Element and text position data
— Begin —

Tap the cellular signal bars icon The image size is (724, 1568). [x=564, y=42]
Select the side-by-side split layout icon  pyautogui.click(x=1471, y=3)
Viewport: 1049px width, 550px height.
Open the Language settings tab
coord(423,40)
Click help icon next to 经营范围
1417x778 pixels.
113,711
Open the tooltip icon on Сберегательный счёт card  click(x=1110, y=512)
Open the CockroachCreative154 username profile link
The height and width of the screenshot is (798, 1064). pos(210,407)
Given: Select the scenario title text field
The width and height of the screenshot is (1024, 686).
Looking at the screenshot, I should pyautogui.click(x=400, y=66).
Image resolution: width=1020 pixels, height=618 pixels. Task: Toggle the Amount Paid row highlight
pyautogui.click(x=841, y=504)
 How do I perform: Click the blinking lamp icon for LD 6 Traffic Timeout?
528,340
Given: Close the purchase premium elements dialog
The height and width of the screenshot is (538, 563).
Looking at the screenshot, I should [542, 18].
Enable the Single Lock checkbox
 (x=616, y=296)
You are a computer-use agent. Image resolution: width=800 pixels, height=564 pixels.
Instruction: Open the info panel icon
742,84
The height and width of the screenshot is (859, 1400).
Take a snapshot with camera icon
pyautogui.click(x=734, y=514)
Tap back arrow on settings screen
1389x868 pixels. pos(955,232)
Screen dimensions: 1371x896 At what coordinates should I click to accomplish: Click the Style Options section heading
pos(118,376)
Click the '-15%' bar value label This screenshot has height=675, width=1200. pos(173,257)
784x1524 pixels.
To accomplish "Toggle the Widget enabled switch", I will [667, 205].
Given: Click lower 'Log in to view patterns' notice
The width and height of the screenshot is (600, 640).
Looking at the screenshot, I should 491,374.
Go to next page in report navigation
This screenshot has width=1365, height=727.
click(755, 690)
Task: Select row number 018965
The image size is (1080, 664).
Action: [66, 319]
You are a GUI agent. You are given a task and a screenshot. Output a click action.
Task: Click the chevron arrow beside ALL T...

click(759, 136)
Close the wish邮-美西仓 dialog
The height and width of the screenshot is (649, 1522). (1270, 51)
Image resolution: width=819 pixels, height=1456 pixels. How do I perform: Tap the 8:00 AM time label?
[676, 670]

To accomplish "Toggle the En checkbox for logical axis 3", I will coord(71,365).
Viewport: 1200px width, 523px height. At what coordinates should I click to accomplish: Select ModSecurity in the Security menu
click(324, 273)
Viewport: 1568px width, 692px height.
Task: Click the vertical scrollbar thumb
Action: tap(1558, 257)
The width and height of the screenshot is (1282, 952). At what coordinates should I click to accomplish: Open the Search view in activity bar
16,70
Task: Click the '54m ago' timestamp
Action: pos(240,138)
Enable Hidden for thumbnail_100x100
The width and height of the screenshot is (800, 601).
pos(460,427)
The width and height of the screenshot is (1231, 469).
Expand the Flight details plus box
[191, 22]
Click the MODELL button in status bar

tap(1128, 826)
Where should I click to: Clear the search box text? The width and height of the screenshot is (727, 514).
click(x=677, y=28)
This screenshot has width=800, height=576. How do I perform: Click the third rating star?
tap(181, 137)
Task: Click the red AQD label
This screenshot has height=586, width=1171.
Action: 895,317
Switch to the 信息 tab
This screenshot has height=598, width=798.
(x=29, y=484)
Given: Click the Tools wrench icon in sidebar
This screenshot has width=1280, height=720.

— End —

Recast every line of the listing above as a Markdown table with the columns "Row" and "Line", omitting blank lines.

| Row | Line |
|---|---|
| 1 | Tap the cellular signal bars icon The image size is (724, 1568). [x=564, y=42] |
| 2 | Select the side-by-side split layout icon  pyautogui.click(x=1471, y=3) |
| 3 | Viewport: 1049px width, 550px height. |
| 4 | Open the Language settings tab |
| 5 | coord(423,40) |
| 6 | Click help icon next to 经营范围 |
| 7 | 1417x778 pixels. |
| 8 | 113,711 |
| 9 | Open the tooltip icon on Сберегательный счёт card  click(x=1110, y=512) |
| 10 | Open the CockroachCreative154 username profile link |
| 11 | The height and width of the screenshot is (798, 1064). pos(210,407) |
| 12 | Given: Select the scenario title text field |
| 13 | The width and height of the screenshot is (1024, 686). |
| 14 | Looking at the screenshot, I should pyautogui.click(x=400, y=66). |
| 15 | Image resolution: width=1020 pixels, height=618 pixels. Task: Toggle the Amount Paid row highlight |
| 16 | pyautogui.click(x=841, y=504) |
| 17 |  How do I perform: Click the blinking lamp icon for LD 6 Traffic Timeout? |
| 18 | 528,340 |
| 19 | Given: Close the purchase premium elements dialog |
| 20 | The height and width of the screenshot is (538, 563). |
| 21 | Looking at the screenshot, I should [542, 18]. |
| 22 | Enable the Single Lock checkbox |
| 23 |  (x=616, y=296) |
| 24 | You are a computer-use agent. Image resolution: width=800 pixels, height=564 pixels. |
| 25 | Instruction: Open the info panel icon |
| 26 | 742,84 |
| 27 | The height and width of the screenshot is (859, 1400). |
| 28 | Take a snapshot with camera icon |
| 29 | pyautogui.click(x=734, y=514) |
| 30 | Tap back arrow on settings screen |
| 31 | 1389x868 pixels. pos(955,232) |
| 32 | Screen dimensions: 1371x896 At what coordinates should I click to accomplish: Click the Style Options section heading |
| 33 | pos(118,376) |
| 34 | Click the '-15%' bar value label This screenshot has height=675, width=1200. pos(173,257) |
| 35 | 784x1524 pixels. |
| 36 | To accomplish "Toggle the Widget enabled switch", I will [667, 205]. |
| 37 | Given: Click lower 'Log in to view patterns' notice |
| 38 | The width and height of the screenshot is (600, 640). |
| 39 | Looking at the screenshot, I should 491,374. |
| 40 | Go to next page in report navigation |
| 41 | This screenshot has width=1365, height=727. |
| 42 | click(755, 690) |
| 43 | Task: Select row number 018965 |
| 44 | The image size is (1080, 664). |
| 45 | Action: [66, 319] |
| 46 | You are a GUI agent. You are given a task and a screenshot. Output a click action. |
| 47 | Task: Click the chevron arrow beside ALL T... |
| 48 | click(759, 136) |
| 49 | Close the wish邮-美西仓 dialog |
| 50 | The height and width of the screenshot is (649, 1522). (1270, 51) |
| 51 | Image resolution: width=819 pixels, height=1456 pixels. How do I perform: Tap the 8:00 AM time label? |
| 52 | [676, 670] |
| 53 | To accomplish "Toggle the En checkbox for logical axis 3", I will coord(71,365). |
| 54 | Viewport: 1200px width, 523px height. At what coordinates should I click to accomplish: Select ModSecurity in the Security menu |
| 55 | click(324, 273) |
| 56 | Viewport: 1568px width, 692px height. |
| 57 | Task: Click the vertical scrollbar thumb |
| 58 | Action: tap(1558, 257) |
| 59 | The width and height of the screenshot is (1282, 952). At what coordinates should I click to accomplish: Open the Search view in activity bar |
| 60 | 16,70 |
| 61 | Task: Click the '54m ago' timestamp |
| 62 | Action: pos(240,138) |
| 63 | Enable Hidden for thumbnail_100x100 |
| 64 | The width and height of the screenshot is (800, 601). |
| 65 | pos(460,427) |
| 66 | The width and height of the screenshot is (1231, 469). |
| 67 | Expand the Flight details plus box |
| 68 | [191, 22] |
| 69 | Click the MODELL button in status bar |
| 70 | tap(1128, 826) |
| 71 | Where should I click to: Clear the search box text? The width and height of the screenshot is (727, 514). |
| 72 | click(x=677, y=28) |
| 73 | This screenshot has width=800, height=576. How do I perform: Click the third rating star? |
| 74 | tap(181, 137) |
| 75 | Task: Click the red AQD label |
| 76 | This screenshot has height=586, width=1171. |
| 77 | Action: 895,317 |
| 78 | Switch to the 信息 tab |
| 79 | This screenshot has height=598, width=798. |
| 80 | (x=29, y=484) |
| 81 | Given: Click the Tools wrench icon in sidebar |
| 82 | This screenshot has width=1280, height=720. |